What the task requires: Lines with the word "agent" are the answer; copy each of them from the data below.

[Stored data]
::::

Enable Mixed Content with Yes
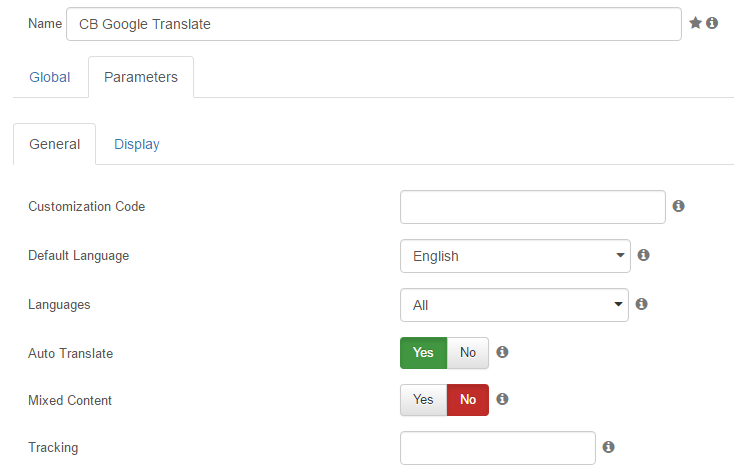734x474 pixels. pos(424,400)
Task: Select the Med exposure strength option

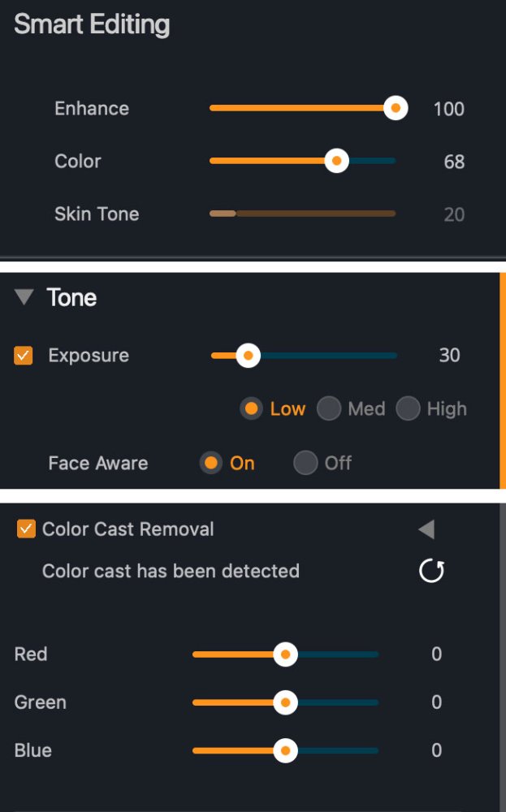Action: click(x=330, y=408)
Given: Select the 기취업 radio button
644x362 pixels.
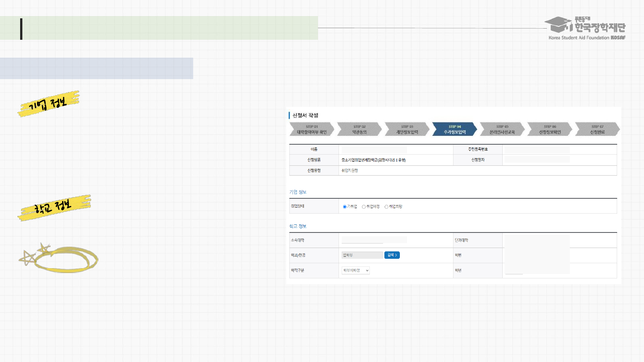Looking at the screenshot, I should pos(345,206).
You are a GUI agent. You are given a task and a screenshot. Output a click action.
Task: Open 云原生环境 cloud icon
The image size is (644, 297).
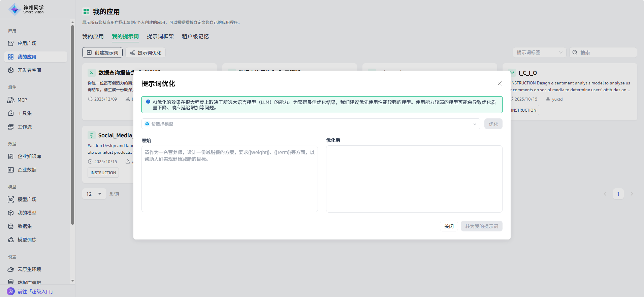[11, 269]

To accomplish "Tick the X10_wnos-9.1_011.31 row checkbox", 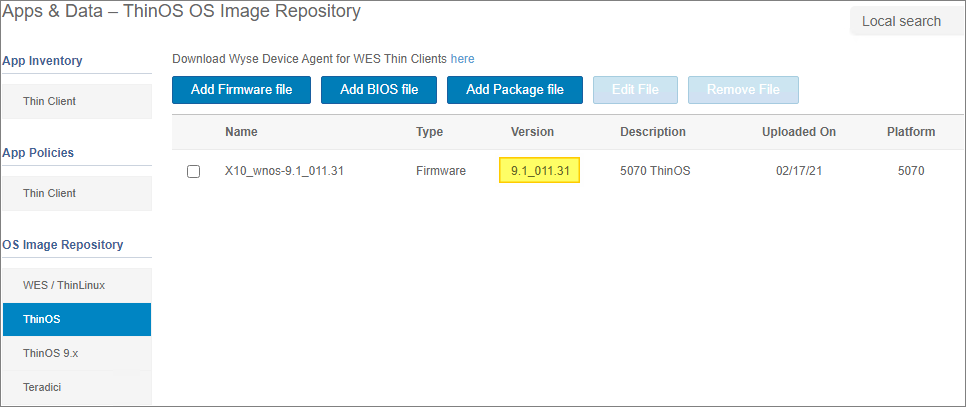I will click(x=194, y=171).
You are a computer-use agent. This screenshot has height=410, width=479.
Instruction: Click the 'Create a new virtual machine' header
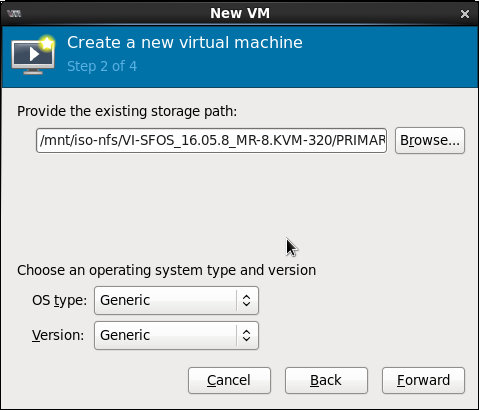coord(185,43)
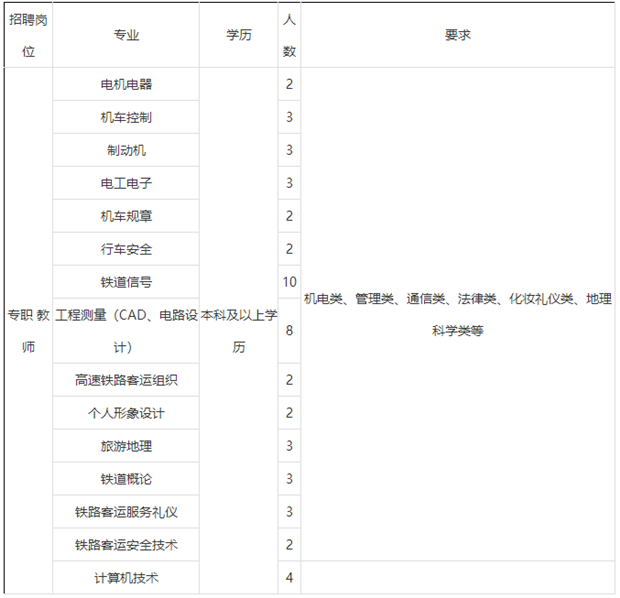Select the 专职教师 position cell
Screen dimensions: 620x598
pyautogui.click(x=28, y=331)
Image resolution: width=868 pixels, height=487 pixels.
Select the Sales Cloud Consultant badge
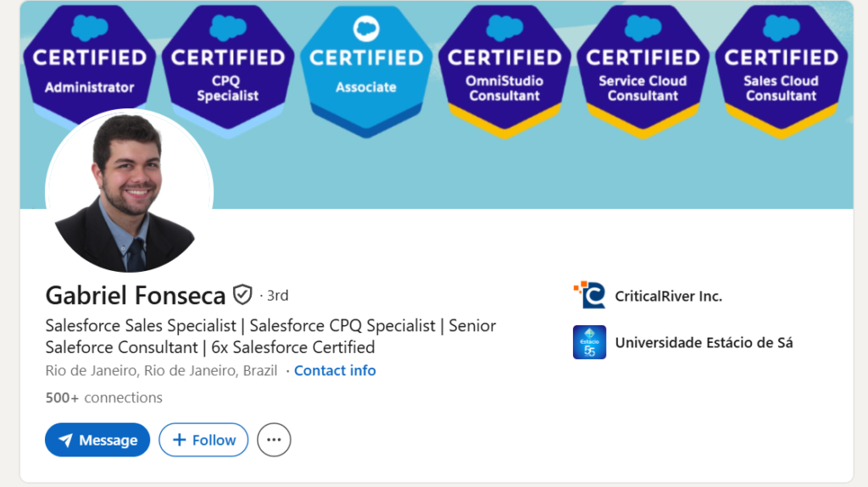781,68
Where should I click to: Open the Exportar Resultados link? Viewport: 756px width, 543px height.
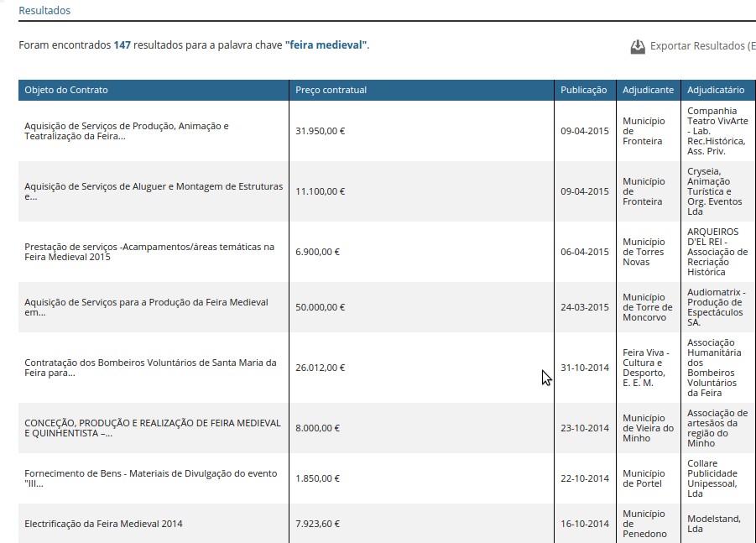tap(701, 46)
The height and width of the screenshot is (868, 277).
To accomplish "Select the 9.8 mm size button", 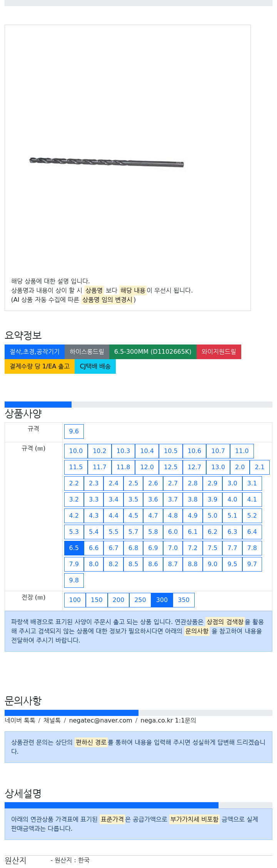I will pyautogui.click(x=74, y=580).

::::

Written solution:
You are a GUI agent. You are given a task and a screenshot. Output a click action.
You are a computer-use agent. This screenshot has height=410, width=479.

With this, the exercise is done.